## Records supplied

##########

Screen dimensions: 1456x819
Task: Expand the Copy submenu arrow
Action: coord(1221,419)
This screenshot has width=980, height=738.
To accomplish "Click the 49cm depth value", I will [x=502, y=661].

##########

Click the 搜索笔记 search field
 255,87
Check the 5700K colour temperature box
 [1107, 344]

##########

## What the task asks
State how many lines in the items above contain the word "Click". Give only the number.

## Exercise response
2